VIP (6mg) – Anti-Inflammatory & Neuroprotective Peptide

Description

VIP Peptide

Vasoactive Intestinal Peptide (VIP) is a 28-amino-acid peptide hormone naturally present in both the central and peripheral nervous systems.(1) Its widespread distribution has led researchers to explore its broad biological relevance, with proposed roles in neurotransmission, vasodilation, immune regulation, and secretory activity.(1)

Due to its potential involvement in a variety of physiological pathways, VIP has become a subject of significant interest in scientific research. Investigators continue to examine its possible role in neuromodulation and neurotransmission, as well as its broader relevance in diverse experimental contexts.(2)(3)

Overview

VIP is believed to exert its effects through interaction with three G protein-coupled receptors: VPAC1, VPAC2, and PAC1. Once bound, these receptors may trigger the adenylate cyclase pathway, an important signaling mechanism associated with a range of biological responses.(4)

One of the key differences among these receptors lies in their distribution throughout the body. VPAC1 is reported to be expressed primarily in the brain and in peripheral tissues such as the liver, lungs, intestines, and immune cells. VPAC2 is found in the central nervous system as well as in organs including the pancreas, heart, kidneys, skeletal muscles, gastrointestinal tract, and reproductive tissues. PAC1 is most prominently expressed in the brain and adrenal regions.(4)

This broad receptor distribution suggests that VIP may have diverse research implications across both central and peripheral systems, with its effects potentially varying according to receptor subtype and tissue location. You may also be interested in our related research peptides, including GHRP 2 Peptide, Fragment 176-191, Follistatin 344, LL-37 Peptide, Melanotan 2 Peptide, CJC-1295 DAC Peptide, Adipotide Peptide, MGF peptide, PEG-MGF Peptide, and Vilon Peptide.

Chemical Makeup

Molecular Formula: C₁₄₇H₂₃₇N₄₃O₄₃S
Molecular Weight: 3326.8 g/mol
Other Known Titles: PHM27, Vasoactive intestinal polypeptide

Research and Clinical Studies on VIP Peptide

VIP Peptide and Inflammation

Research has indicated that Vasoactive Intestinal Peptide (VIP), which is produced by immune cells themselves, may play an important role in maintaining immune system equilibrium. Several studies suggest that VIP exhibits potential anti-inflammatory properties in both innate (hereditary) and adaptive (acquired) immunity. In innate immunity, VIP is thought to inhibit the synthesis of inflammatory molecules such as cytokines and chemokines. In adaptive immunity, VIP may suppress the activity of inflammatory Th1-type cells while promoting Th2-type cell responses. This modulation of Th1-type inflammation suggests that VIP may contribute to improved intestinal immunity and a reduction in inflammation.(5)(6)

One particular study investigated the potential interactions between VIP and inflammation in the context of necrotizing enterocolitis (NEC), using murine models.
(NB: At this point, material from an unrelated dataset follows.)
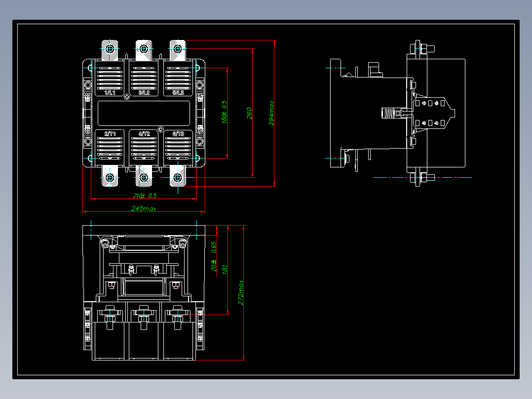532x399 pixels.
Task: Select the 3/L2 terminal label
Action: [144, 93]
The research found that VIP could help regulate intestinal epithelial barrier integrity and homeostasis. In this study, decreased expression of VIP-ergic neurons in the ileum of NEC-affected mice was linked to increased inflammation and compromised barrier function. The experimental models were exposed to NEC between postnatal days 5 and 9, and researchers measured NEC severity, intestinal inflammation markers (such as IL-6 and TNFα), and the expression of tight junction proteins like Claudin-3. The results indicated that VIP mRNA expression and immunoactivity were significantly reduced in NEC models compared to controls. Interestingly, exogenous VIP administration reduced the severity of NEC and lowered the levels of pro-inflammatory cytokines (IL-6 and TNFα) in the NEC + VIP group. Additionally, VIP treatment improved Claudin-3 expression, which is vital for tight junction function and intestinal barrier integrity, suggesting that VIP may help preserve barrier function in inflammatory conditions.

VIP Peptide and the Blood-Brain Barrier

The blood-brain barrier (BBB) and blood-spinal barrier (BSB) are essential components of the central nervous system, providing protection for brain and spinal cord tissues while regulating what substances can enter the bloodstream. Compromising the integrity of these barriers can have severe physiological consequences. Research has suggested that VIP might have neuroprotective properties that help maintain the integrity of the BBB and BSB.(9)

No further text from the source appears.